> **Brief**:
From the entries below, output the line with "You are a computer-use" and each following line up to and including the line with "Instruction: Toggle the", exactly as written.

> **Records supplied**:

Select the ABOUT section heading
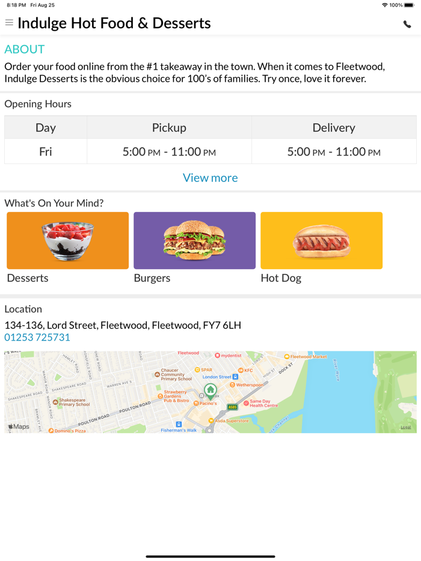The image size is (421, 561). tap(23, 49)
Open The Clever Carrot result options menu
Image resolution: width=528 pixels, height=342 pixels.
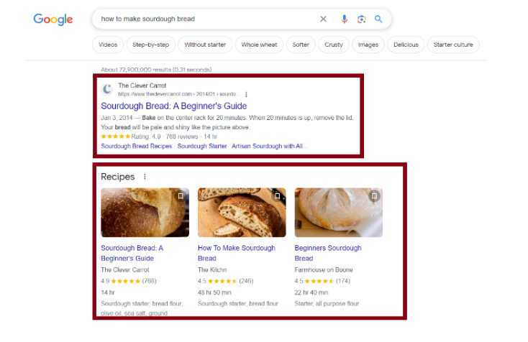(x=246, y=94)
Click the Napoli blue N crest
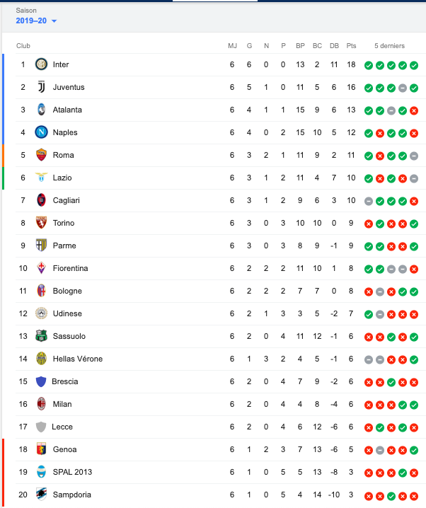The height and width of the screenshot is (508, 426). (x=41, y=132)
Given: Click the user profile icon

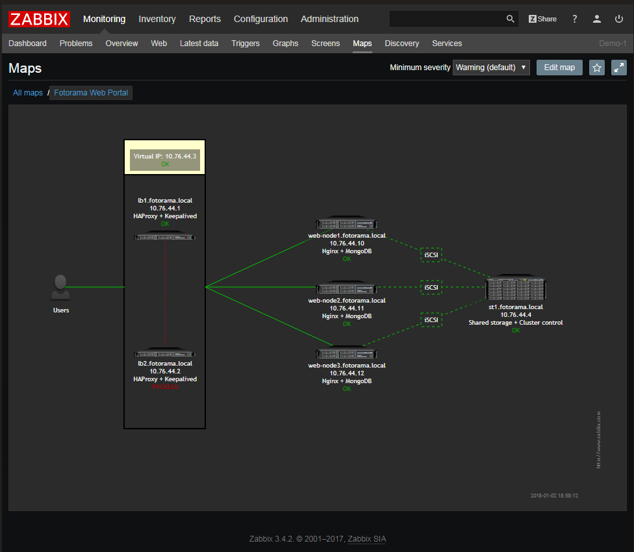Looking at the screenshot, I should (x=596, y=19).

==

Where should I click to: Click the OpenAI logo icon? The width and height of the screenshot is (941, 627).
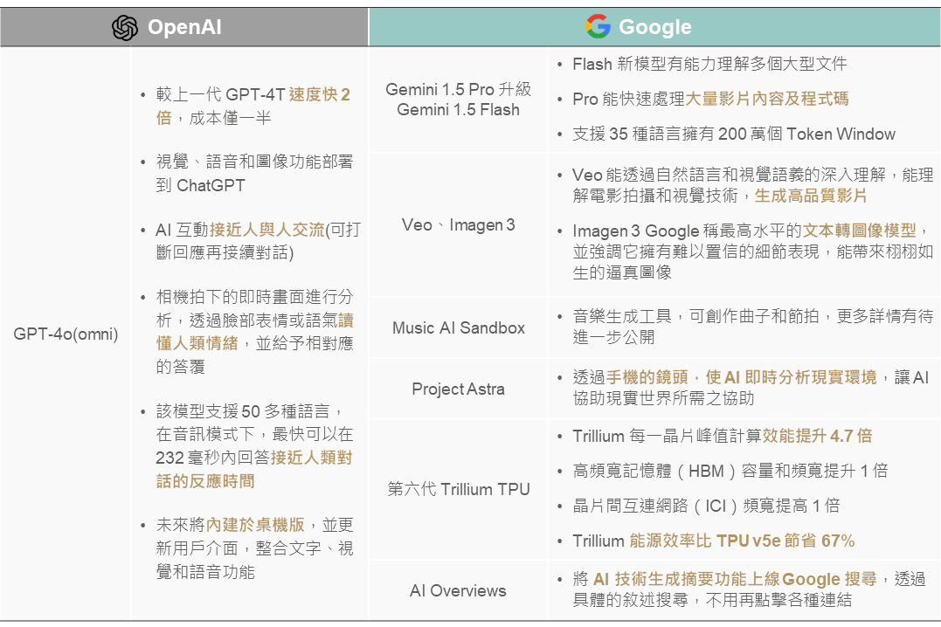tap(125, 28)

==

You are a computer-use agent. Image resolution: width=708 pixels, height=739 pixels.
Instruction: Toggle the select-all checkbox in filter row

> **Solution to the exercise**:
You are a computer-use agent. Image resolution: width=708 pixels, height=739 pixels.
Instruction: Toggle the select-all checkbox in filter row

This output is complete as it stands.